Entries on target coordinates

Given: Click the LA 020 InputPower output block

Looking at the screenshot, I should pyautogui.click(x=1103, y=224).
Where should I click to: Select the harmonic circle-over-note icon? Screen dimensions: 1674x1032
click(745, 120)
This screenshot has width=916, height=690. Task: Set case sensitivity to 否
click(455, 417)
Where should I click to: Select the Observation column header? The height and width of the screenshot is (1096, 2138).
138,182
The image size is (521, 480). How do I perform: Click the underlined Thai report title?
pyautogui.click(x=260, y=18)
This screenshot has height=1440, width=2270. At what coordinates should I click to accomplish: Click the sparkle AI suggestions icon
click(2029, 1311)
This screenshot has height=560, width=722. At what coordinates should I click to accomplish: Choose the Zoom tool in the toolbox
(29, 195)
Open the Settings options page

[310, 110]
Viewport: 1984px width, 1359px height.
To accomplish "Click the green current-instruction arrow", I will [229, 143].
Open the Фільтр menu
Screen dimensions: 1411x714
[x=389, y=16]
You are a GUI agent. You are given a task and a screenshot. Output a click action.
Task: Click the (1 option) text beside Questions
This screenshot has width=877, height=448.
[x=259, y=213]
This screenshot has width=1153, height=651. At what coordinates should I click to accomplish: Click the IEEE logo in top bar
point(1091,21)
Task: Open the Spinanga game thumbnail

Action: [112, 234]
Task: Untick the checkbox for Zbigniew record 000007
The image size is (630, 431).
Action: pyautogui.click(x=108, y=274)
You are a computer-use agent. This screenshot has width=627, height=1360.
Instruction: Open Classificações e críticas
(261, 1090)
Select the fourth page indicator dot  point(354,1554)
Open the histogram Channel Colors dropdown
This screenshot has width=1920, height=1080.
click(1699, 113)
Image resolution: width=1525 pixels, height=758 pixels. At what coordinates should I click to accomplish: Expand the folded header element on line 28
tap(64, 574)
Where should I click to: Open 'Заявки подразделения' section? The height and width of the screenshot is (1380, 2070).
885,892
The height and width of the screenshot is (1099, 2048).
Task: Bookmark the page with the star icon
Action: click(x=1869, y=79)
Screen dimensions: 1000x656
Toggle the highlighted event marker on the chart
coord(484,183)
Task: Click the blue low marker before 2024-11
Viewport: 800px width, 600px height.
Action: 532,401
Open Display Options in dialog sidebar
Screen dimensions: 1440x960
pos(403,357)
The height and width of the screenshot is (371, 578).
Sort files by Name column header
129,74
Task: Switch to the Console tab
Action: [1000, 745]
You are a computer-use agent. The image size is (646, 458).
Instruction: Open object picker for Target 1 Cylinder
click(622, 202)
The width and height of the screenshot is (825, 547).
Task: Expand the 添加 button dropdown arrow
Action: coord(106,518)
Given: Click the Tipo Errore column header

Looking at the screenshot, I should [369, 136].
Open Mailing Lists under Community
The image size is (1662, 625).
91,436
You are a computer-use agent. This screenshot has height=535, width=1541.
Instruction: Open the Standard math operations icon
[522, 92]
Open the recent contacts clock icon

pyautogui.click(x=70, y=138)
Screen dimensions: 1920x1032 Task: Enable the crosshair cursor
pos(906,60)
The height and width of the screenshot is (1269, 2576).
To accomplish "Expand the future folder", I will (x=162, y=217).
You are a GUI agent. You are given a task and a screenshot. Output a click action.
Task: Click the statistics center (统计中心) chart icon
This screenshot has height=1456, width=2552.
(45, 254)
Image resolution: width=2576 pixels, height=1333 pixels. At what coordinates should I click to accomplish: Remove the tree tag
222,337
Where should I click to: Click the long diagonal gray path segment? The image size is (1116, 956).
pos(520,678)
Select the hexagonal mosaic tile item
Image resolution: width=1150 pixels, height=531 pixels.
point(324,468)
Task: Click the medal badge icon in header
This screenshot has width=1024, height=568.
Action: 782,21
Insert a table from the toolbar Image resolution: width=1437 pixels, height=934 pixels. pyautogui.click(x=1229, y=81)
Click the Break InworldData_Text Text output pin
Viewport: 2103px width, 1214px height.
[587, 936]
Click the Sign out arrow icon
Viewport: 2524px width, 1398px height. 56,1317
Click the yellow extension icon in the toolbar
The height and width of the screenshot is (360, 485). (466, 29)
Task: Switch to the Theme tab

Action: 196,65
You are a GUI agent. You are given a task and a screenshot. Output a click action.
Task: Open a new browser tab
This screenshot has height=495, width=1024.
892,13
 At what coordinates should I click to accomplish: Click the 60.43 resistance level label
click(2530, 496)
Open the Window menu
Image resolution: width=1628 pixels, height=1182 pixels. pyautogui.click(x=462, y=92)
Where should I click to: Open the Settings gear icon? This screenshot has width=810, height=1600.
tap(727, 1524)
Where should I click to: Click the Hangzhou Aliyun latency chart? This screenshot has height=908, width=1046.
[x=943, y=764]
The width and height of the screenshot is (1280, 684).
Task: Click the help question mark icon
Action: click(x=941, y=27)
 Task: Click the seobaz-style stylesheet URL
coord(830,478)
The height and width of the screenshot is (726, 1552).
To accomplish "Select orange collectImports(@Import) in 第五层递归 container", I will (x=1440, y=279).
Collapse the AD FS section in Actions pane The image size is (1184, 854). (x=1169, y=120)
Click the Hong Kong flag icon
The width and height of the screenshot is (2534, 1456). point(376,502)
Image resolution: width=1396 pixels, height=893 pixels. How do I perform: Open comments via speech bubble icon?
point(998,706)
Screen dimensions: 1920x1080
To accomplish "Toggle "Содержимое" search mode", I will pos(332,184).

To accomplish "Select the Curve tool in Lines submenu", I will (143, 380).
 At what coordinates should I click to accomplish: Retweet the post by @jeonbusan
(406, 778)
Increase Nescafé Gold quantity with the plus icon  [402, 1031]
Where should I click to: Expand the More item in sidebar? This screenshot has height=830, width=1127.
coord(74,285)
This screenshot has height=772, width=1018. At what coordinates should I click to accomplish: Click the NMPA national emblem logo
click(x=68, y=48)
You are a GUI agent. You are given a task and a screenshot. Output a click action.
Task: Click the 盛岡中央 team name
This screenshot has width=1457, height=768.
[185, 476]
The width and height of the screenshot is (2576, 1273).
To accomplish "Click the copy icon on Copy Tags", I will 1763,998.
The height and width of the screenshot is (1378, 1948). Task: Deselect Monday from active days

*Exercise objective*: Revise all the rows above by replacing "At what coordinates should I click to accomplish" with "Which point should I click to accomplish" and leaving everything else unchanged.

*The output*:
Given: Click the LA 020 InputPower output block

Looking at the screenshot, I should pyautogui.click(x=1103, y=224).
Where should I click to: Select the harmonic circle-over-note icon? Screen dimensions: 1674x1032
click(745, 120)
This screenshot has width=916, height=690. Task: Set case sensitivity to 否
click(455, 417)
Where should I click to: Select the Observation column header? The height and width of the screenshot is (1096, 2138).
138,182
The image size is (521, 480). How do I perform: Click the underlined Thai report title?
pyautogui.click(x=260, y=18)
This screenshot has height=1440, width=2270. Which point should I click to accomplish: Click the sparkle AI suggestions icon
click(2029, 1311)
This screenshot has height=560, width=722. Which point should I click to accomplish: Choose the Zoom tool in the toolbox
(29, 195)
Open the Settings options page

[310, 110]
Viewport: 1984px width, 1359px height.
To accomplish "Click the green current-instruction arrow", I will [229, 143].
Open the Фільтр menu
Screen dimensions: 1411x714
[x=389, y=16]
You are a GUI agent. You are given a task and a screenshot. Output a click action.
Task: Click the (1 option) text beside Questions
This screenshot has width=877, height=448.
[x=259, y=213]
This screenshot has width=1153, height=651. Which point should I click to accomplish: Click the IEEE logo in top bar
point(1091,21)
Task: Open the Spinanga game thumbnail

Action: [112, 234]
Task: Untick the checkbox for Zbigniew record 000007
The image size is (630, 431).
Action: pyautogui.click(x=108, y=274)
You are a computer-use agent. This screenshot has width=627, height=1360.
Instruction: Open Classificações e críticas
(261, 1090)
Select the fourth page indicator dot  point(354,1554)
Open the histogram Channel Colors dropdown
This screenshot has width=1920, height=1080.
click(1699, 113)
Image resolution: width=1525 pixels, height=758 pixels. Which point should I click to accomplish: Expand the folded header element on line 28
tap(64, 574)
Where should I click to: Open 'Заявки подразделения' section? The height and width of the screenshot is (1380, 2070).
885,892
The height and width of the screenshot is (1099, 2048).
Task: Bookmark the page with the star icon
Action: click(x=1869, y=79)
Screen dimensions: 1000x656
Toggle the highlighted event marker on the chart
coord(484,183)
Task: Click the blue low marker before 2024-11
Viewport: 800px width, 600px height.
Action: 532,401
Open Display Options in dialog sidebar
Screen dimensions: 1440x960
pos(403,357)
The height and width of the screenshot is (371, 578).
Sort files by Name column header
129,74
Task: Switch to the Console tab
Action: [1000, 745]
You are a computer-use agent. The image size is (646, 458).
Instruction: Open object picker for Target 1 Cylinder
click(622, 202)
The width and height of the screenshot is (825, 547).
Task: Expand the 添加 button dropdown arrow
Action: coord(106,518)
Given: Click the Tipo Errore column header

Looking at the screenshot, I should [369, 136].
Open Mailing Lists under Community
The image size is (1662, 625).
91,436
You are a computer-use agent. This screenshot has height=535, width=1541.
Instruction: Open the Standard math operations icon
[522, 92]
Open the recent contacts clock icon

pyautogui.click(x=70, y=138)
Screen dimensions: 1920x1032 Task: Enable the crosshair cursor
pos(906,60)
The height and width of the screenshot is (1269, 2576).
To accomplish "Expand the future folder", I will (x=162, y=217).
You are a GUI agent. You are given a task and a screenshot. Output a click action.
Task: Click the statistics center (统计中心) chart icon
This screenshot has height=1456, width=2552.
(45, 254)
Image resolution: width=2576 pixels, height=1333 pixels. Which point should I click to accomplish: Remove the tree tag
222,337
Where should I click to: Click the long diagonal gray path segment? The image size is (1116, 956).
pos(520,678)
Select the hexagonal mosaic tile item
Image resolution: width=1150 pixels, height=531 pixels.
point(324,468)
Task: Click the medal badge icon in header
This screenshot has width=1024, height=568.
Action: 782,21
Insert a table from the toolbar Image resolution: width=1437 pixels, height=934 pixels. pyautogui.click(x=1229, y=81)
Click the Break InworldData_Text Text output pin
Viewport: 2103px width, 1214px height.
[587, 936]
Click the Sign out arrow icon
Viewport: 2524px width, 1398px height. 56,1317
Click the yellow extension icon in the toolbar
The height and width of the screenshot is (360, 485). (466, 29)
Task: Switch to the Theme tab

Action: 196,65
You are a GUI agent. You are given a task and a screenshot. Output a click action.
Task: Open a new browser tab
This screenshot has height=495, width=1024.
892,13
 Which point should I click to accomplish: Click the 60.43 resistance level label
click(2530, 496)
Open the Window menu
Image resolution: width=1628 pixels, height=1182 pixels. pyautogui.click(x=462, y=92)
Where should I click to: Open the Settings gear icon? This screenshot has width=810, height=1600.
tap(727, 1524)
Where should I click to: Click the Hangzhou Aliyun latency chart? This screenshot has height=908, width=1046.
[x=943, y=764]
The width and height of the screenshot is (1280, 684).
Task: Click the help question mark icon
Action: click(x=941, y=27)
 Task: Click the seobaz-style stylesheet URL
coord(830,478)
The height and width of the screenshot is (726, 1552).
To accomplish "Select orange collectImports(@Import) in 第五层递归 container", I will (x=1440, y=279).
Collapse the AD FS section in Actions pane The image size is (1184, 854). (x=1169, y=120)
Click the Hong Kong flag icon
The width and height of the screenshot is (2534, 1456). point(376,502)
Image resolution: width=1396 pixels, height=893 pixels. How do I perform: Open comments via speech bubble icon?
point(998,706)
Screen dimensions: 1920x1080
To accomplish "Toggle "Содержимое" search mode", I will pos(332,184).

To accomplish "Select the Curve tool in Lines submenu", I will (143, 380).
 Which point should I click to accomplish: Retweet the post by @jeonbusan
(406, 778)
Increase Nescafé Gold quantity with the plus icon  [402, 1031]
Where should I click to: Expand the More item in sidebar? This screenshot has height=830, width=1127.
coord(74,285)
This screenshot has height=772, width=1018. Which point should I click to accomplish: Click the NMPA national emblem logo
click(x=68, y=48)
You are a GUI agent. You are given a task and a screenshot. Output a click action.
Task: Click the 盛岡中央 team name
This screenshot has width=1457, height=768.
[185, 476]
The width and height of the screenshot is (2576, 1273).
To accomplish "Click the copy icon on Copy Tags", I will 1763,998.
The height and width of the screenshot is (1378, 1948). Task: Deselect Monday from active days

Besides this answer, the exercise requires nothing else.